Task requirements
Copy out every line of the listing that follows verbatim, omitting the pictures.

Data entries
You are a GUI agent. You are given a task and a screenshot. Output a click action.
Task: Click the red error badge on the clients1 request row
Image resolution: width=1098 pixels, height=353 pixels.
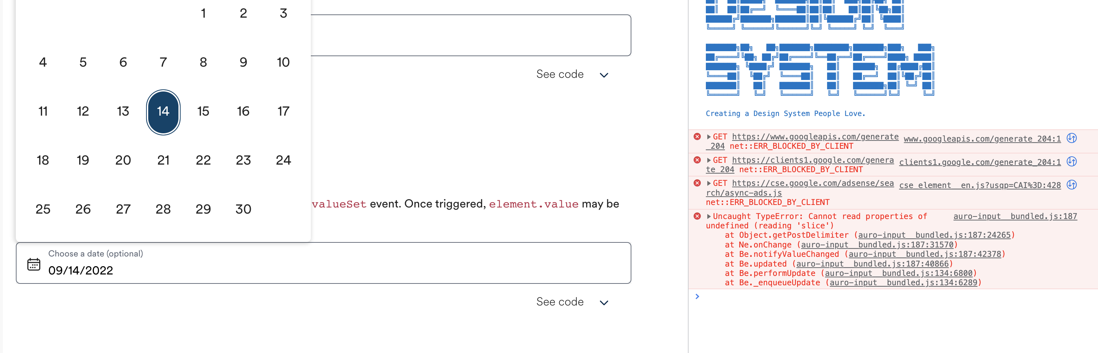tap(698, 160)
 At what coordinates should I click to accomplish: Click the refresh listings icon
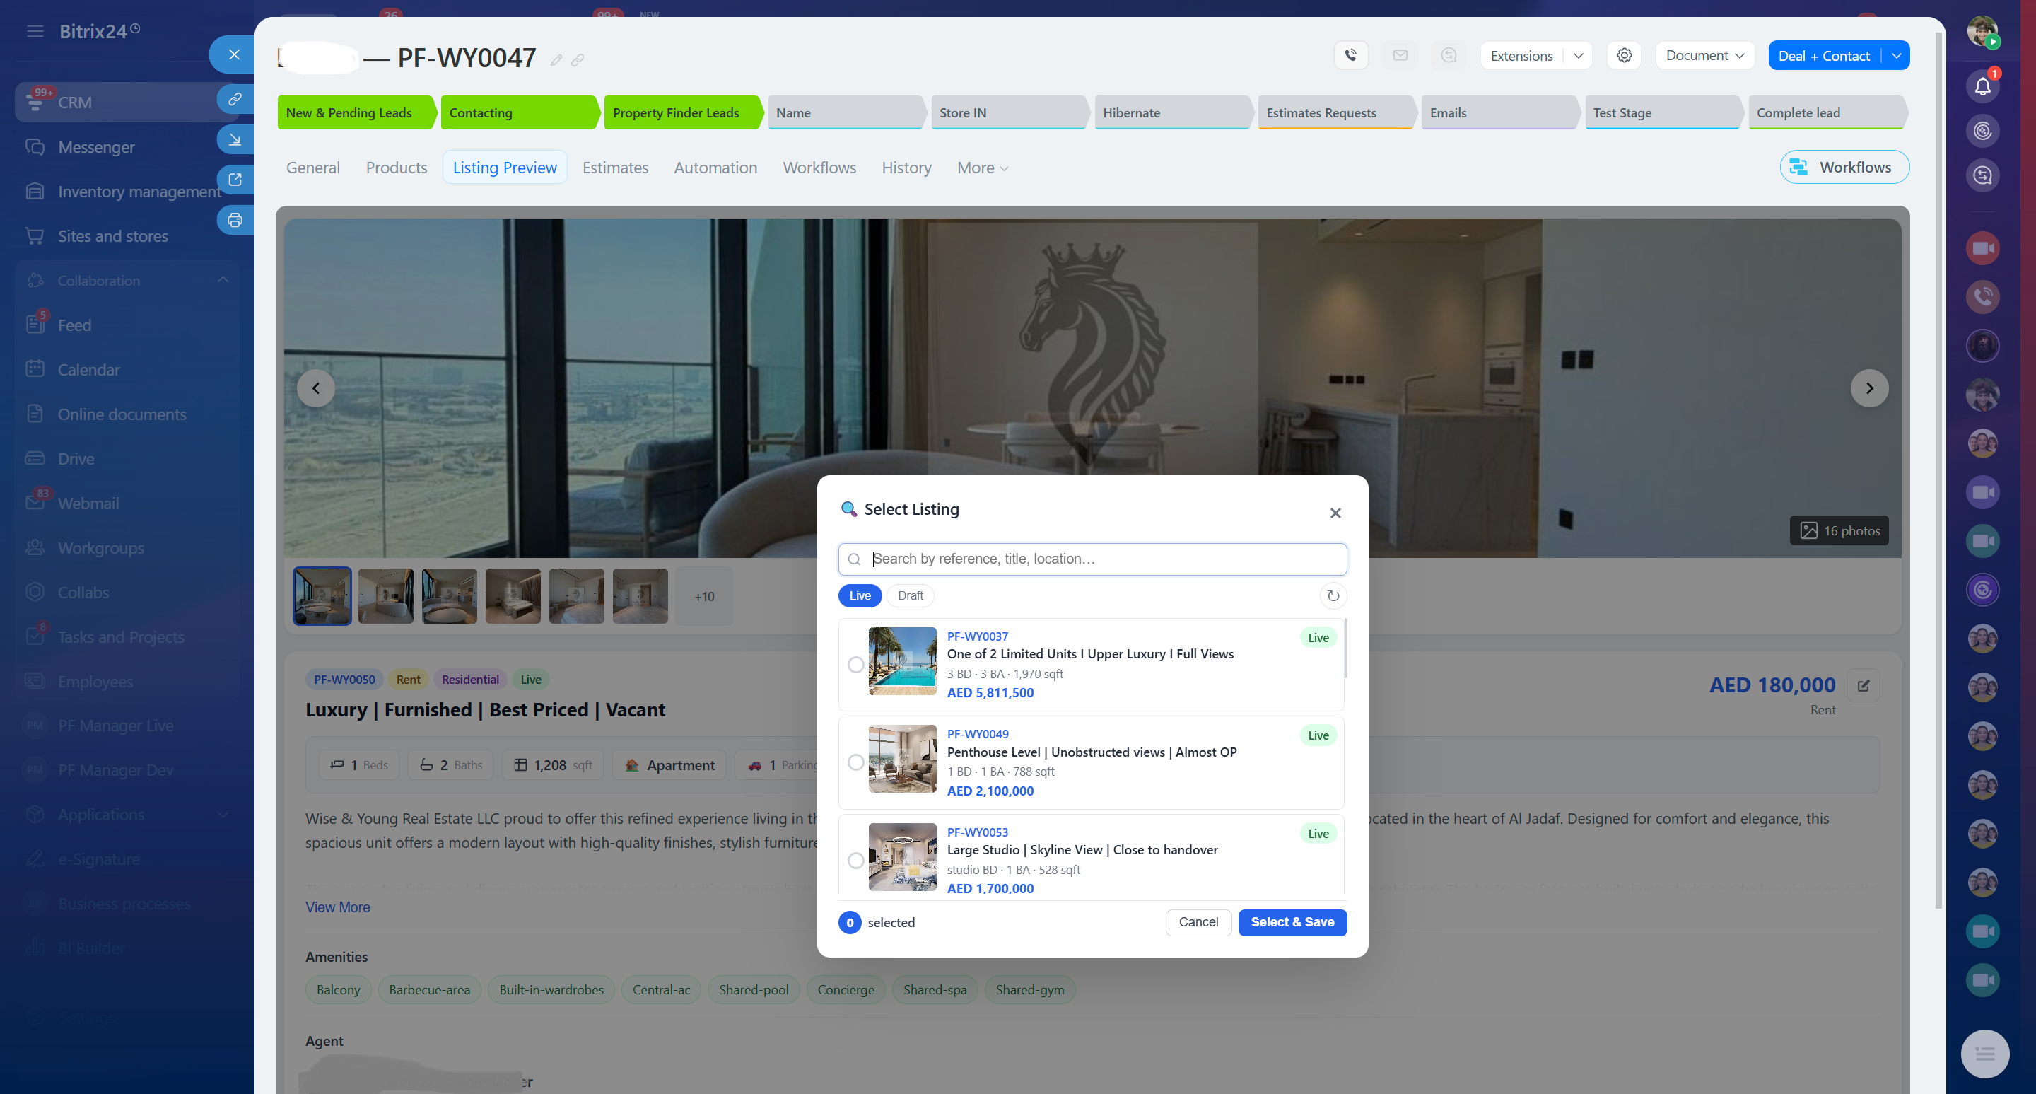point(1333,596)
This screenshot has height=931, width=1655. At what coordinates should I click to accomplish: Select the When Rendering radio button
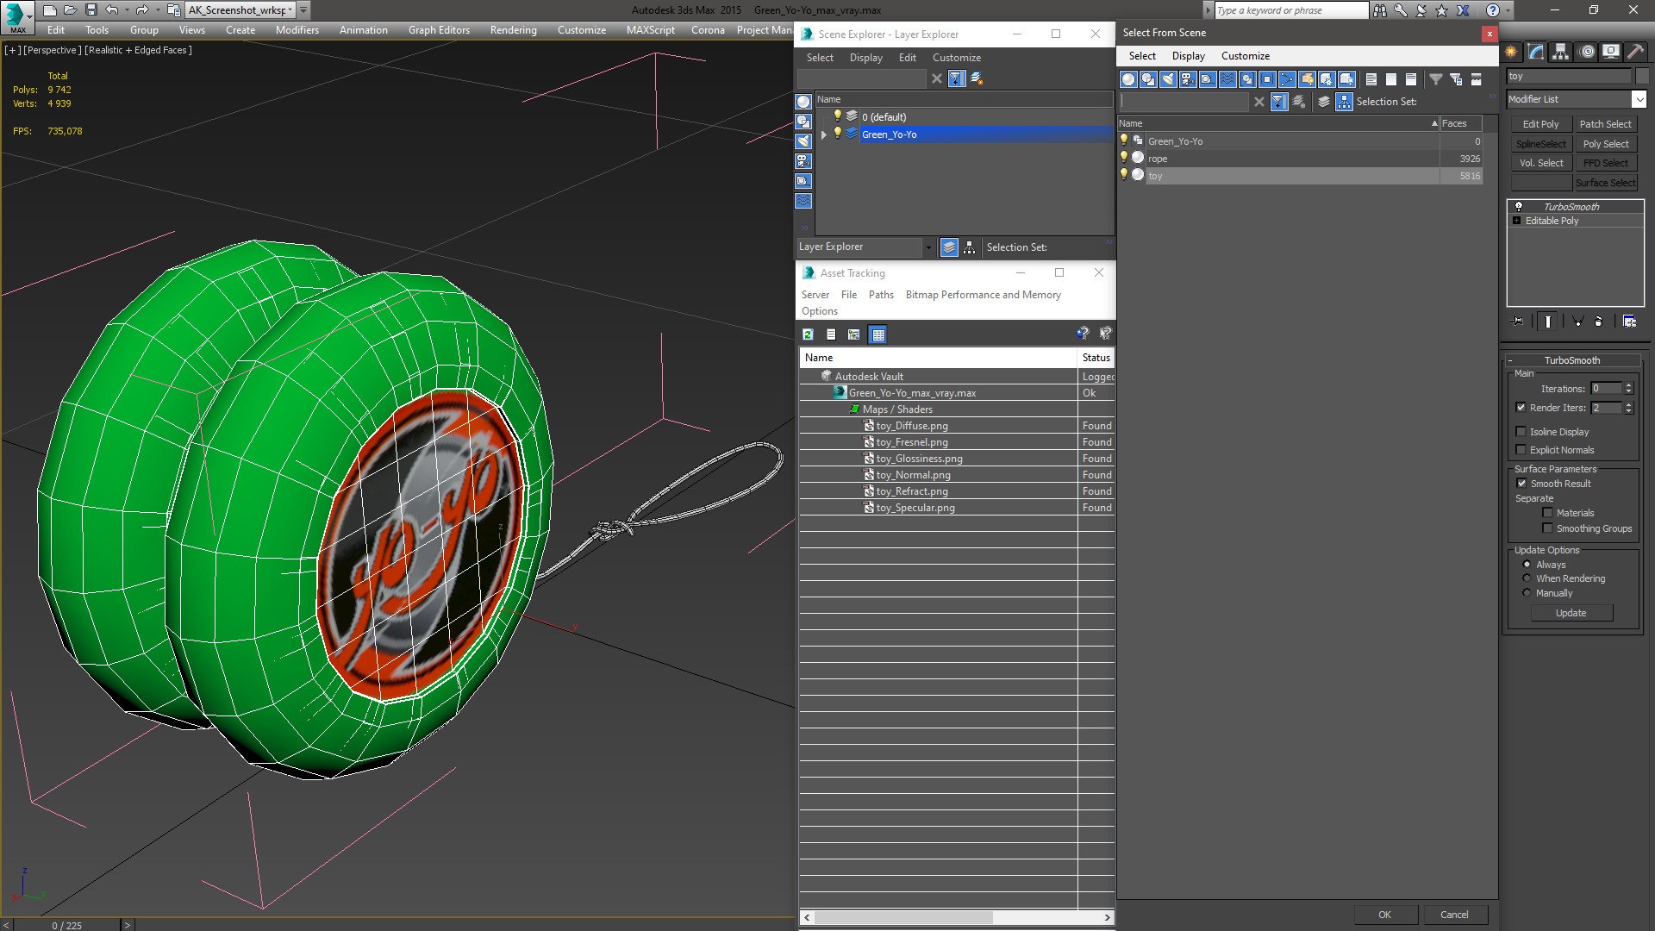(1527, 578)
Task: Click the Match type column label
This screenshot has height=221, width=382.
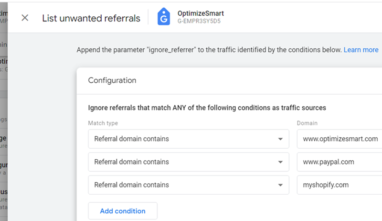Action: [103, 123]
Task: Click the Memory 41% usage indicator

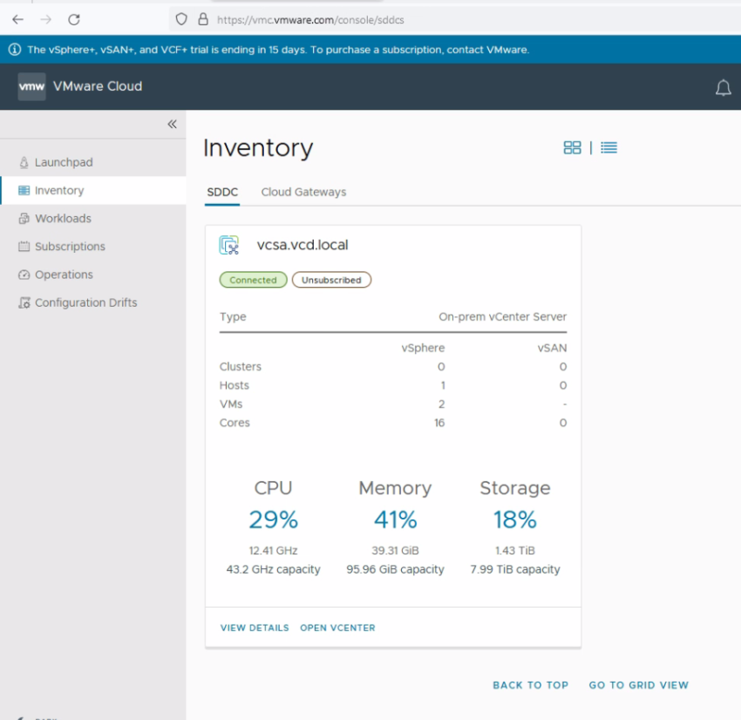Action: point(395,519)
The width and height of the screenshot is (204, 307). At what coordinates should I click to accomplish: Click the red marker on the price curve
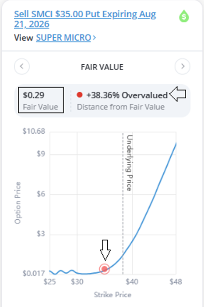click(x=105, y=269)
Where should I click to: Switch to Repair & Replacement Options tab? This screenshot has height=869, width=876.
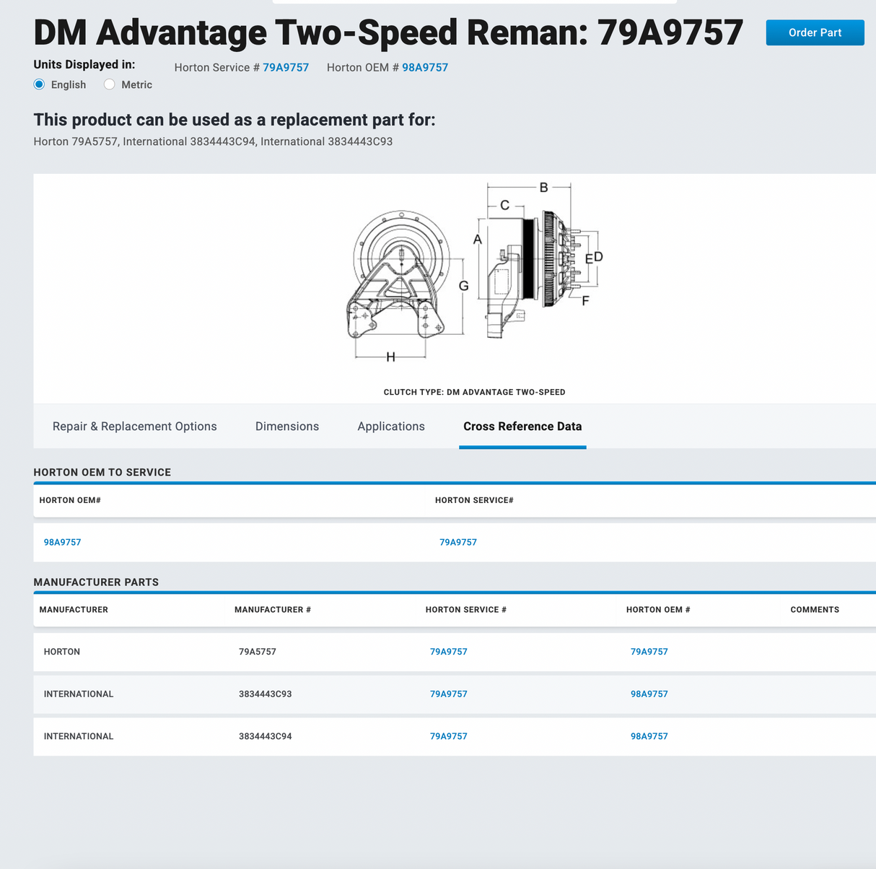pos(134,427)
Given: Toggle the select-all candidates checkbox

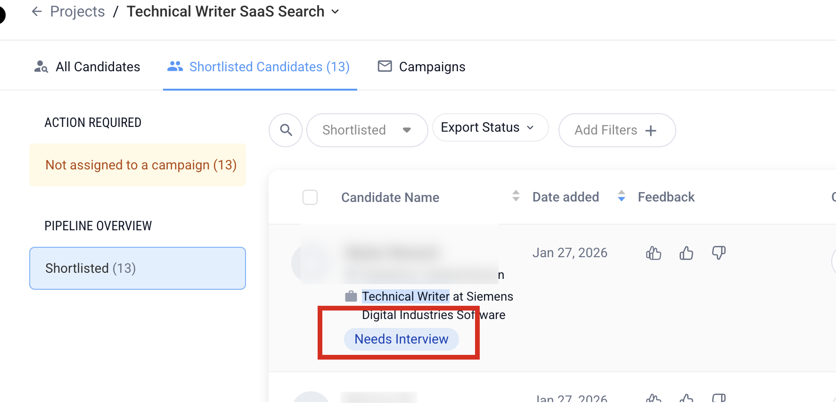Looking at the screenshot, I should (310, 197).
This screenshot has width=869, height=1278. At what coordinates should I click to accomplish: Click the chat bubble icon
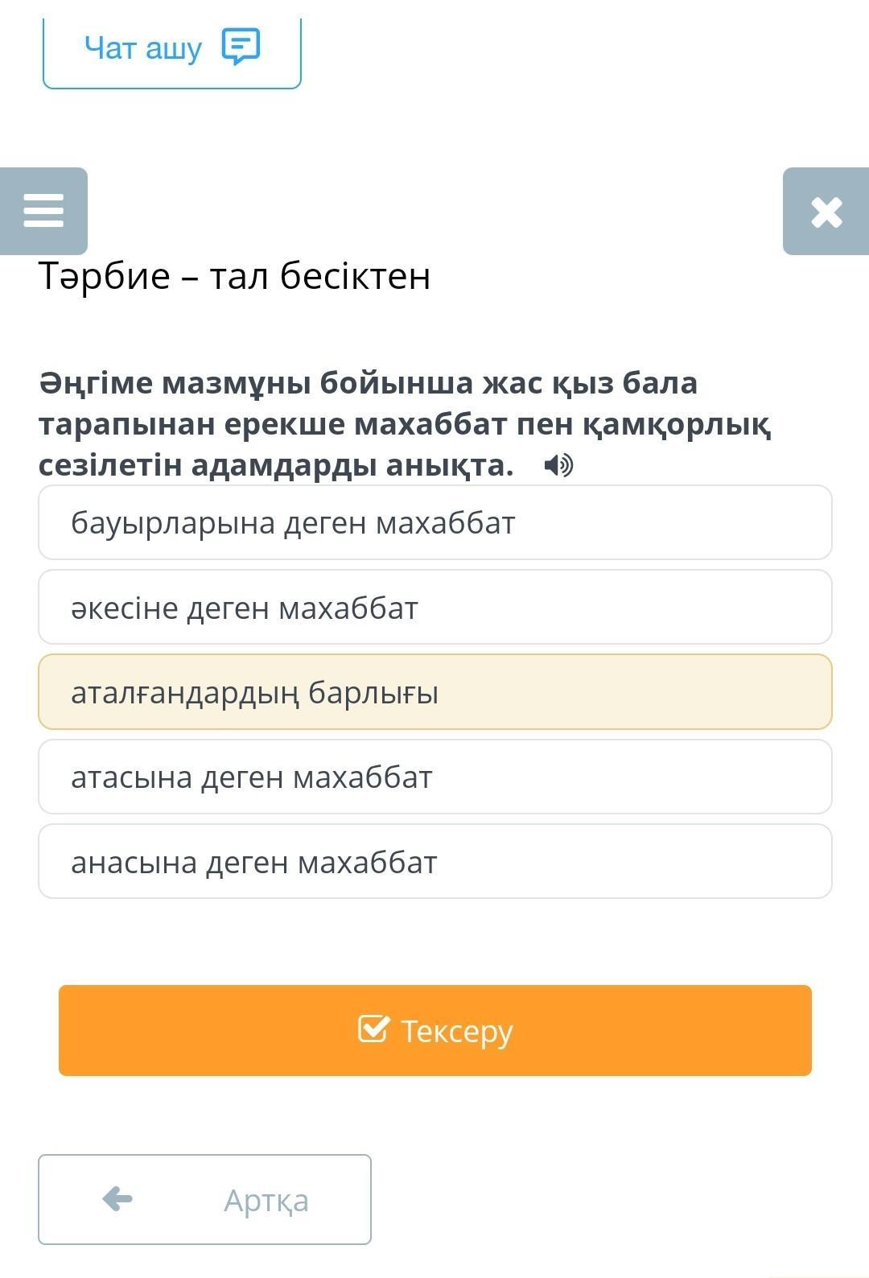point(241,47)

Expected answer
You are a GUI agent. You are given a task and a screenshot. Output a click action.
Task: Click the red error badge on the clients1 request row
Image resolution: width=1098 pixels, height=353 pixels.
tap(698, 160)
 At what coordinates should I click to accomplish: Click the refresh listings icon
point(1333,596)
This screenshot has height=931, width=1655. At what coordinates should I click to accomplish: Select the When Rendering radio button
(1527, 578)
Task: Click the Match type column label
This screenshot has height=221, width=382.
Action: [103, 123]
Task: Click the Memory 41% usage indicator

Action: point(395,519)
The width and height of the screenshot is (204, 307). At what coordinates should I click to accomplish: Click the red marker on the price curve
click(x=105, y=269)
Where should I click to: Switch to Repair & Replacement Options tab? This screenshot has height=869, width=876.
pos(134,427)
Given: Toggle the select-all candidates checkbox

Looking at the screenshot, I should (310, 197).
This screenshot has width=869, height=1278. At what coordinates should I click to accomplish: Click the chat bubble icon
point(241,47)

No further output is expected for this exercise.